> _ASSIGNED TASK_
Search the data below for the word "right" and copy each line that holds it.

> _MATERIAL FOR THE TASK_
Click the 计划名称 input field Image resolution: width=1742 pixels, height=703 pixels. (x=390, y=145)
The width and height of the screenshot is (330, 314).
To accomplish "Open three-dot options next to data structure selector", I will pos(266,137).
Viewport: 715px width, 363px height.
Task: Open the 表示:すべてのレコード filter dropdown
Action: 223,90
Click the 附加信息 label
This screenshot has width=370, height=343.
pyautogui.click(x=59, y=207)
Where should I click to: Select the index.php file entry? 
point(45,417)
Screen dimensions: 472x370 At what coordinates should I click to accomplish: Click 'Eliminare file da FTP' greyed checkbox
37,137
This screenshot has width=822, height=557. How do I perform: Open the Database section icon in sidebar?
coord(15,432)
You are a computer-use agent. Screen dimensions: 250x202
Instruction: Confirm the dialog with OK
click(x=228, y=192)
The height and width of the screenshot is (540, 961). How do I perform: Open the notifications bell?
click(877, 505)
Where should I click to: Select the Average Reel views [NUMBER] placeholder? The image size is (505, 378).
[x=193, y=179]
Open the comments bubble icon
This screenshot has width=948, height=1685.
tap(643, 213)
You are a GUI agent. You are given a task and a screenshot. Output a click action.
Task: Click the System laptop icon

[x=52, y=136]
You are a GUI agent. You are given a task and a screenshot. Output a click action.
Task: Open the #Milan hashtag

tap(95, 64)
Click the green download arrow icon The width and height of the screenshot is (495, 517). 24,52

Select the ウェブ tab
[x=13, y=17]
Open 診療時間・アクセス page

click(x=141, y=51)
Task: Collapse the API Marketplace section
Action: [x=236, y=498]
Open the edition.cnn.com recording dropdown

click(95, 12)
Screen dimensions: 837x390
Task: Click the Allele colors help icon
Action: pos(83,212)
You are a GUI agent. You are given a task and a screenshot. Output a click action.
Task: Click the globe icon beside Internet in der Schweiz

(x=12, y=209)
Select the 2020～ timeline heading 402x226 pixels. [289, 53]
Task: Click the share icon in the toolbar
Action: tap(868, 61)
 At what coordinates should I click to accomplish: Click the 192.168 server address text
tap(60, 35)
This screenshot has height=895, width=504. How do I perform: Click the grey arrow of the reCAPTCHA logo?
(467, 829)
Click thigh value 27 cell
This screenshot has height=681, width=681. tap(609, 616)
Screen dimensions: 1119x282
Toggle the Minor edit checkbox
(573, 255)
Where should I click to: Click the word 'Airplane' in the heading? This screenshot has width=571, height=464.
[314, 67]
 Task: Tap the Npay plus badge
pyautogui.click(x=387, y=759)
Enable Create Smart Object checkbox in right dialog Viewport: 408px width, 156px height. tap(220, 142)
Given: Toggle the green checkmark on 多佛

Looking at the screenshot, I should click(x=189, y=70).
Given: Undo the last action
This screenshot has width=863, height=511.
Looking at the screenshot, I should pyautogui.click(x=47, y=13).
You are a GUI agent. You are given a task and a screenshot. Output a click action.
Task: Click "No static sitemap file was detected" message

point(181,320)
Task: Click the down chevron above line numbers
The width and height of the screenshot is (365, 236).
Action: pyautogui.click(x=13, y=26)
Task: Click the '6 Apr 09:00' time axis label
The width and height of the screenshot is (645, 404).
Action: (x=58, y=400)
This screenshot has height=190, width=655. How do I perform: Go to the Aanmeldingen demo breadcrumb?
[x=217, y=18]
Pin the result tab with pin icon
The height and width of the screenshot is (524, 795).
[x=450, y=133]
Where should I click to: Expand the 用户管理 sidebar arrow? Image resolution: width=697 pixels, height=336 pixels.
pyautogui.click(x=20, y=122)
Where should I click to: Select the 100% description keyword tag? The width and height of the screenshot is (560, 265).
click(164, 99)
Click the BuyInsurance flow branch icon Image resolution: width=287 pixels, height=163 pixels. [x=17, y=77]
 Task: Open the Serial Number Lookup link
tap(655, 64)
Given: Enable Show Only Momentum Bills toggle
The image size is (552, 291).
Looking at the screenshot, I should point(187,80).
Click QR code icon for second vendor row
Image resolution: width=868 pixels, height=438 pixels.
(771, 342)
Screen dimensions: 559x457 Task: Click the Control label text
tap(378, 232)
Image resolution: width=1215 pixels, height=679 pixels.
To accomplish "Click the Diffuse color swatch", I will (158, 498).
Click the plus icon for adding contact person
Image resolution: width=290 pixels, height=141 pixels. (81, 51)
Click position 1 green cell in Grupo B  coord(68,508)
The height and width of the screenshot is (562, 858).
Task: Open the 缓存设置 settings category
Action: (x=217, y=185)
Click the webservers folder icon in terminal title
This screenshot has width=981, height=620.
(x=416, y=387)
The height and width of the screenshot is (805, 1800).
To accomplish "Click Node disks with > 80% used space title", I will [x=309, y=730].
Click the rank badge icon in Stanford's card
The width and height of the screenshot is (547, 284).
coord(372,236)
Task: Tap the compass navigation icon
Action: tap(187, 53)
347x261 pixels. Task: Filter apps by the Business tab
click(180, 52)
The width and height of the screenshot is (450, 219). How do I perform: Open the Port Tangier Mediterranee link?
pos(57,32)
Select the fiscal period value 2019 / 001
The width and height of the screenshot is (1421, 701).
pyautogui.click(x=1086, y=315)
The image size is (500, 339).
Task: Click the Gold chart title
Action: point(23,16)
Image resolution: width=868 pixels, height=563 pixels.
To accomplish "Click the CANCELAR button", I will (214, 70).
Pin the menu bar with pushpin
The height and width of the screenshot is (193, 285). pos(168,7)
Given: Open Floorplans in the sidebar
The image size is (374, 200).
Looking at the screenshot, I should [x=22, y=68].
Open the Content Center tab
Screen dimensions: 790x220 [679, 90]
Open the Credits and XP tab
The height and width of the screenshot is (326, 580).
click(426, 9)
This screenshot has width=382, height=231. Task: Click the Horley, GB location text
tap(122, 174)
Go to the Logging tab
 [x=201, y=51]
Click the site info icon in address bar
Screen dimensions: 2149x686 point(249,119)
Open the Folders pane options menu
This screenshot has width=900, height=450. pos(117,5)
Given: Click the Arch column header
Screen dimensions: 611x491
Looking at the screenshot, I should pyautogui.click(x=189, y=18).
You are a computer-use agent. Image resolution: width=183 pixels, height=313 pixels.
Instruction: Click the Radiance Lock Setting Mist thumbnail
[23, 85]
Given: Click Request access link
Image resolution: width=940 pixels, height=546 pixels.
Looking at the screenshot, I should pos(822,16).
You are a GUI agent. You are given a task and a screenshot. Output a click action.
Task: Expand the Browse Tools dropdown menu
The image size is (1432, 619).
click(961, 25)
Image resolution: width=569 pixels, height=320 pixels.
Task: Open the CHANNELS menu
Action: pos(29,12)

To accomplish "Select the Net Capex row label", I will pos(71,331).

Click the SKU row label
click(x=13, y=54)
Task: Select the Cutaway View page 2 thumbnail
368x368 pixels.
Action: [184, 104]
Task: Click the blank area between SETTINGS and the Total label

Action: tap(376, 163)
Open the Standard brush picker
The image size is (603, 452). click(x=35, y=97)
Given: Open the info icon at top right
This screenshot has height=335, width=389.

> _YOUR RESPONSE_
Enable Create Smart Object checkbox in right dialog Viewport: 408px width, 156px height. tap(220, 142)
Given: Open the info icon at top right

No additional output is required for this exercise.